%%

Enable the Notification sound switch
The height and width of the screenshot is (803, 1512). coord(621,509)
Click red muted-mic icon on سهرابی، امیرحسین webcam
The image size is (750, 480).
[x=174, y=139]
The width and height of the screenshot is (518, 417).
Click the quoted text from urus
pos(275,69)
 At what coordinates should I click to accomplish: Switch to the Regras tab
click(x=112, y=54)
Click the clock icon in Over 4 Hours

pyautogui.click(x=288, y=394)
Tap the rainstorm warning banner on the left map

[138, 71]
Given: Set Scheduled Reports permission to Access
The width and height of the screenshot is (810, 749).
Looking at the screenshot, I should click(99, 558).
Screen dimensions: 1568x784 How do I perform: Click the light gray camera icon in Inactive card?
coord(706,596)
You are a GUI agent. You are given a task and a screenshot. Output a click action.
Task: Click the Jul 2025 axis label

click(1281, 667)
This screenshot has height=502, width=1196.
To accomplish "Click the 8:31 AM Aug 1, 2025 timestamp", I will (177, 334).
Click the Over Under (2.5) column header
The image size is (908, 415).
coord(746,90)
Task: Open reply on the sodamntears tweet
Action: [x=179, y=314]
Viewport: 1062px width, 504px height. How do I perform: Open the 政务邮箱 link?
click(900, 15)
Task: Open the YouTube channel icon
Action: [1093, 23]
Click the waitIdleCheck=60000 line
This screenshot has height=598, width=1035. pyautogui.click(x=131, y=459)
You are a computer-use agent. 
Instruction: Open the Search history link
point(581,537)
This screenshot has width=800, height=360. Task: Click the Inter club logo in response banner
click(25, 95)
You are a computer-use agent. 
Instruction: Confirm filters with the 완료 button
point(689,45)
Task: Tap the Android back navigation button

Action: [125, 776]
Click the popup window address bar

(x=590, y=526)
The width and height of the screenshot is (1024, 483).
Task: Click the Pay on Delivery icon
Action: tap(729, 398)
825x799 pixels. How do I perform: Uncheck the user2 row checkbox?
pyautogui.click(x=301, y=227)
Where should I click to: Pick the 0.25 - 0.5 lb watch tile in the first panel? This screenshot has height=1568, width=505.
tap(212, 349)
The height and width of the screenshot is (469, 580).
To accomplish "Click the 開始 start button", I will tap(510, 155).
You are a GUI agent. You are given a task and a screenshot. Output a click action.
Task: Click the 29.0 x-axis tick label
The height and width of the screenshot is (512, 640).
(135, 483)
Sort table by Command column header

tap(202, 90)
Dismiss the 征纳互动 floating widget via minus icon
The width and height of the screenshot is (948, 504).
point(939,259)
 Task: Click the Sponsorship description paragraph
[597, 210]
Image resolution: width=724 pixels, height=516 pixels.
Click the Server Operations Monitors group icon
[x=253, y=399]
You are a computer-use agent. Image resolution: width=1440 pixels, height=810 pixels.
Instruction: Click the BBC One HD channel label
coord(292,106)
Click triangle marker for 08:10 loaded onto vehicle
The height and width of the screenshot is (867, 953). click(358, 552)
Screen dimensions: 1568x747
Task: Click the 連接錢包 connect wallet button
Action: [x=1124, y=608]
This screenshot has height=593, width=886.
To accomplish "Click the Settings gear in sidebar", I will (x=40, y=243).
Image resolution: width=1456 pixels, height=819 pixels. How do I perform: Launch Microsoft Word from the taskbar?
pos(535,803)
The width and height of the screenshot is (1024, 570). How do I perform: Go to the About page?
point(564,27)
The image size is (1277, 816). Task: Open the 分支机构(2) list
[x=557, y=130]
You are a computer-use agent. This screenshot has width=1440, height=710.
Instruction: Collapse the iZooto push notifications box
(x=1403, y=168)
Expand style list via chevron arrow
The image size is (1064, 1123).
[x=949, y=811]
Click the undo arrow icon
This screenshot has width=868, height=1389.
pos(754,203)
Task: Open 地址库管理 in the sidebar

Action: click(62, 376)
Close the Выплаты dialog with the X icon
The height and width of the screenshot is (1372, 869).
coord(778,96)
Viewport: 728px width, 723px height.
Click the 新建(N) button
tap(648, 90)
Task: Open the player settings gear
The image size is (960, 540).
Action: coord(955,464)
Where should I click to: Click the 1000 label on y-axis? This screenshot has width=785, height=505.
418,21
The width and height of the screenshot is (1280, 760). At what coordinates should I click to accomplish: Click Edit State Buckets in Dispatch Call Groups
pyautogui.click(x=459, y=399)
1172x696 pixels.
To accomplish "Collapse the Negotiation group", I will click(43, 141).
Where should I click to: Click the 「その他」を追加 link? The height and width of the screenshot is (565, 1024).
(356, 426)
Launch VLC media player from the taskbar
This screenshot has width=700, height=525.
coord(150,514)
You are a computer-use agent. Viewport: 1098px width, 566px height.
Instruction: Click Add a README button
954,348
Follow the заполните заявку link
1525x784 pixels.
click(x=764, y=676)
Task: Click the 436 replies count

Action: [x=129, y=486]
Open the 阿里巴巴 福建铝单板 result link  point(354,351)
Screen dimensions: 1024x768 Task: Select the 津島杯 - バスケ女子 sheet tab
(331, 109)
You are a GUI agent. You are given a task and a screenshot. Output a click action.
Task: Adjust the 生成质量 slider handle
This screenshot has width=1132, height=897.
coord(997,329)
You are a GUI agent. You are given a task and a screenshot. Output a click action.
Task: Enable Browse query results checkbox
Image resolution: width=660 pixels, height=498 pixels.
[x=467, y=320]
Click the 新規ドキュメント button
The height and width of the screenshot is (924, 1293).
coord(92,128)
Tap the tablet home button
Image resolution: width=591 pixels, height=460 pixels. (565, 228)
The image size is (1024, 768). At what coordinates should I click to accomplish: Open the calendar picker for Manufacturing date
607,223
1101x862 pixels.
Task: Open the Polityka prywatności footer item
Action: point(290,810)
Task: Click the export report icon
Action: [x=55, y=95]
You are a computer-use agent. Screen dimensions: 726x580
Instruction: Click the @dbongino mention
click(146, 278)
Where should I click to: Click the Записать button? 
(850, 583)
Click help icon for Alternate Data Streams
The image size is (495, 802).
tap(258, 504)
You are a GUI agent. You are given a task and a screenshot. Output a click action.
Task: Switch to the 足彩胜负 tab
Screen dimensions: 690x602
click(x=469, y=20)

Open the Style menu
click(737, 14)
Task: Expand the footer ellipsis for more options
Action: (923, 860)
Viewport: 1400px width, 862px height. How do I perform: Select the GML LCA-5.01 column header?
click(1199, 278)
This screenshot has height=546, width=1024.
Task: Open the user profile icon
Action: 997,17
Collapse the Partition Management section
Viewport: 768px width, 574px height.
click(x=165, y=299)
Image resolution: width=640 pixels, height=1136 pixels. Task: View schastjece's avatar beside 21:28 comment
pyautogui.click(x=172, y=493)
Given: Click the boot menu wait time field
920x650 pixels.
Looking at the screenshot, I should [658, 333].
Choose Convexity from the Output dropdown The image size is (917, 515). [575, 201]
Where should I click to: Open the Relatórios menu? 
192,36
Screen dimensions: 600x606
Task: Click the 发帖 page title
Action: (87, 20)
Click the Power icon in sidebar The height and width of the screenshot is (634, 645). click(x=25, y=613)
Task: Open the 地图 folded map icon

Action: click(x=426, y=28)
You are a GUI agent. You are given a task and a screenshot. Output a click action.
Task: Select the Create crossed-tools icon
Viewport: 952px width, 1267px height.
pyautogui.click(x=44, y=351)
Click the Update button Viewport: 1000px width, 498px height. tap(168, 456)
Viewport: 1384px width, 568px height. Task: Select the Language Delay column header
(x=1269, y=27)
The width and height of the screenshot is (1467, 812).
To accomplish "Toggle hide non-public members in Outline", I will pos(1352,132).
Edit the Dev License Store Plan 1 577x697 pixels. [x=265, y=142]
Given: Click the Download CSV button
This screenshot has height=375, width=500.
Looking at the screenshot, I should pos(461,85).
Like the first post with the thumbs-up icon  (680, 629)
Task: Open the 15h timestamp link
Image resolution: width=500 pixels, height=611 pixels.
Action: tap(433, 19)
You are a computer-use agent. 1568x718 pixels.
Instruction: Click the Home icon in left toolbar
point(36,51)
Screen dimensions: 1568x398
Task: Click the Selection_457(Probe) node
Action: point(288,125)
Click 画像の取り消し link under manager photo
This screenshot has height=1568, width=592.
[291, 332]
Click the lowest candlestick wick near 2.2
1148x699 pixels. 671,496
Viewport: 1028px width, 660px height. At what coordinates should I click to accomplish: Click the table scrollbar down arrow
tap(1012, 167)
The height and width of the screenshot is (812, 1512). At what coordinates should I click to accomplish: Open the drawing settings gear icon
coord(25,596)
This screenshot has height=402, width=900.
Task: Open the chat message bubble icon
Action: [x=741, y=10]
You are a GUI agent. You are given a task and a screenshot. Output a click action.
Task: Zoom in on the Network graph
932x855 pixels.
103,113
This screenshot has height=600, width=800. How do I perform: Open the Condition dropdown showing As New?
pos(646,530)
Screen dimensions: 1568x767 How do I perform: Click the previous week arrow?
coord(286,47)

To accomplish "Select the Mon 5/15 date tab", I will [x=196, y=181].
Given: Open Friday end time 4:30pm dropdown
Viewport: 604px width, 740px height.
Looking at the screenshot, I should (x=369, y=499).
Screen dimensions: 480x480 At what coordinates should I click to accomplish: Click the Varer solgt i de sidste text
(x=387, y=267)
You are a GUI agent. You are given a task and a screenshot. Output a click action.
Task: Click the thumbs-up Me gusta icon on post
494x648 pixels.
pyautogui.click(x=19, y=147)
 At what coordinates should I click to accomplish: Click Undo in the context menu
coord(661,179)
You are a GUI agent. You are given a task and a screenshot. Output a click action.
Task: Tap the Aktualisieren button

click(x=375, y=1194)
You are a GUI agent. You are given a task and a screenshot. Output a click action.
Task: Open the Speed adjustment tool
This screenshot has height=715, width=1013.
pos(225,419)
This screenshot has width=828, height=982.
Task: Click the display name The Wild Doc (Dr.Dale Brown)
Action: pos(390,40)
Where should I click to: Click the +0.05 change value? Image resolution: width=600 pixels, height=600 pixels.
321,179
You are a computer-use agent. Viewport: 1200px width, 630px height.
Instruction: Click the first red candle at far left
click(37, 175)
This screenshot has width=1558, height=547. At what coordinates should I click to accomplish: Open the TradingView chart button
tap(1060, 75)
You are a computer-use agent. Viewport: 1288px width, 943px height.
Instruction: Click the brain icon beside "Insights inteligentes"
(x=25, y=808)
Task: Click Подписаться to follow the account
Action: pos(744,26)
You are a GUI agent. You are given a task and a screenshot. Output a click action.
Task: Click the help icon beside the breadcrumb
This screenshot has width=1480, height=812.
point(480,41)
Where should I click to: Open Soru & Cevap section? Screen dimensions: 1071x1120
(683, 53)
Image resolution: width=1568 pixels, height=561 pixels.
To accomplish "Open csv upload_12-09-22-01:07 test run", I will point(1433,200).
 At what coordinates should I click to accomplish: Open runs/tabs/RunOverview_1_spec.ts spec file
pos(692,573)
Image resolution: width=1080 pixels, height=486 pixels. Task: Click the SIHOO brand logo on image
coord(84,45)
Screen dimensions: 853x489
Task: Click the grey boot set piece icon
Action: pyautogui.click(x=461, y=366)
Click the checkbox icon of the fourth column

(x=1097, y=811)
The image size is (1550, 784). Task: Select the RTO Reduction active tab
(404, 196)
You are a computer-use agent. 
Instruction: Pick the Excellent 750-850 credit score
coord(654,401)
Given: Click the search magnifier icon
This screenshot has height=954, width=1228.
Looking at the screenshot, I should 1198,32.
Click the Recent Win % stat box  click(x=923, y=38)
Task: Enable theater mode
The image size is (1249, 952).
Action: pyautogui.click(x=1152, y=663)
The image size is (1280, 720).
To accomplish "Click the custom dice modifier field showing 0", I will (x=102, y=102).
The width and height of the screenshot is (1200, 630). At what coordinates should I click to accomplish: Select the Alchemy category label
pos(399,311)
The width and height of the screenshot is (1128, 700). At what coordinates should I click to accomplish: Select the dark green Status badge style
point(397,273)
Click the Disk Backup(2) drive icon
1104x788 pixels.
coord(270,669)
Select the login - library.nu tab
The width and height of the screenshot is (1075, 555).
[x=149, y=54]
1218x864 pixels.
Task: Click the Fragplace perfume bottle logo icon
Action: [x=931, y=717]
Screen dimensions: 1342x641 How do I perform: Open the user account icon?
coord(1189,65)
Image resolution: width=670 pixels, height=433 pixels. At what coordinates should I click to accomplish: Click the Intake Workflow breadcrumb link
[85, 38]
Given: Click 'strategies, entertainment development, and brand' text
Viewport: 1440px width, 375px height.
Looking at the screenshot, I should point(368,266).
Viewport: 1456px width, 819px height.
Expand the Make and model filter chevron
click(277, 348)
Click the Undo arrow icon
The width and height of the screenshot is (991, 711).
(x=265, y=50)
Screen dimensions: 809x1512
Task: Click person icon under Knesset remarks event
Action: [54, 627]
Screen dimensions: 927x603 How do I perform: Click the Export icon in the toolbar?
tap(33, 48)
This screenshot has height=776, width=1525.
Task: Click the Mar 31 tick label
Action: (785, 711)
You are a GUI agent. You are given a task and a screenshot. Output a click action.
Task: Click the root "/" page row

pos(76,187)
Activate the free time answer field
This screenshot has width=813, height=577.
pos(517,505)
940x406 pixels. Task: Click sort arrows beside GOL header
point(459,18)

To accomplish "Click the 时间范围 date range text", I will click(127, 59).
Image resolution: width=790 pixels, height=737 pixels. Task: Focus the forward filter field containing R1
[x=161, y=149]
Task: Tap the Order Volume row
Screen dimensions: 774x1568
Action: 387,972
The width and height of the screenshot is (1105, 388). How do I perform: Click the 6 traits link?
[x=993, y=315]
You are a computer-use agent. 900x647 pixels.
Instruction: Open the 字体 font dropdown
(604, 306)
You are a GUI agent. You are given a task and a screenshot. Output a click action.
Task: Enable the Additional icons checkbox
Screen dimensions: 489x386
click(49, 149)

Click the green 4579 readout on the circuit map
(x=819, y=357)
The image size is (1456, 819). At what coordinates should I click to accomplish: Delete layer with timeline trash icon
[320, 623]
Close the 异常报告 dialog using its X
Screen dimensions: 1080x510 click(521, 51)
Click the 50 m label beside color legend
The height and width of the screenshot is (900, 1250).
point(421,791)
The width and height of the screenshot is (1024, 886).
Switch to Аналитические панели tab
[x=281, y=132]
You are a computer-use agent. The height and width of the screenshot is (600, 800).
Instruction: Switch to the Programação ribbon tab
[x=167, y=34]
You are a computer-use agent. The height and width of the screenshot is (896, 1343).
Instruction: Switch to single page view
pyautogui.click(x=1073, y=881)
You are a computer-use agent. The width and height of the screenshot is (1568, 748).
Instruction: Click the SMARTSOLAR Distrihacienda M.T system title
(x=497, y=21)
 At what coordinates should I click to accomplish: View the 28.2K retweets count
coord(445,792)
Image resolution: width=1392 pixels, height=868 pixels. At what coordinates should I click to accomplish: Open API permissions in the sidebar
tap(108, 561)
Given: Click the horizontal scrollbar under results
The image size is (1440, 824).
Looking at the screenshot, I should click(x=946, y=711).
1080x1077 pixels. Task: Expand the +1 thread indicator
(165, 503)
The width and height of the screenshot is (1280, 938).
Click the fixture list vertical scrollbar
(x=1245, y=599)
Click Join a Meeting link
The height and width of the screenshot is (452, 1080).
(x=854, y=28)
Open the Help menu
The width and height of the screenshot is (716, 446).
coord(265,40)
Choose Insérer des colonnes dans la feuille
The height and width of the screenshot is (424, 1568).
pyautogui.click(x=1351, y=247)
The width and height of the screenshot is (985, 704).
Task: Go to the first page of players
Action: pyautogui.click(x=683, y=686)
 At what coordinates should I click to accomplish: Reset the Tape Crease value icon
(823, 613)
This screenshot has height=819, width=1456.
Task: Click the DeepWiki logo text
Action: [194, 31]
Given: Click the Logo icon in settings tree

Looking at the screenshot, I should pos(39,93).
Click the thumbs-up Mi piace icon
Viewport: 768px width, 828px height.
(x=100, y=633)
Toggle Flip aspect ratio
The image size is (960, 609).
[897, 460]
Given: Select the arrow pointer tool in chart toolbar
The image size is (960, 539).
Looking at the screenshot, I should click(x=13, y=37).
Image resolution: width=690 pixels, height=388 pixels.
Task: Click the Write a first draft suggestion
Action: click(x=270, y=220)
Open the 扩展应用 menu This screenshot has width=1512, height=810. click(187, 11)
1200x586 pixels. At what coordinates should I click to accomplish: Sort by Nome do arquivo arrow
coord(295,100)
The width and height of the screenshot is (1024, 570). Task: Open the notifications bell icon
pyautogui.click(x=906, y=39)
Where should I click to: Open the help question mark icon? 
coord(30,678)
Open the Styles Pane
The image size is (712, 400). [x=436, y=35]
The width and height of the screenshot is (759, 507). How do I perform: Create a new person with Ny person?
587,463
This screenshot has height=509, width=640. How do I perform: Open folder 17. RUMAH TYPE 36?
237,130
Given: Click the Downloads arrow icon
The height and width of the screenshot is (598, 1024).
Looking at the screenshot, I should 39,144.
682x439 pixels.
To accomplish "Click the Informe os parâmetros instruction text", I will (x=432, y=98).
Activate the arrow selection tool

%%

-- Your instructions --
If a line in the data contains the string "results", count it, then give the total and nothing else.

-- Solution to the exercise --
2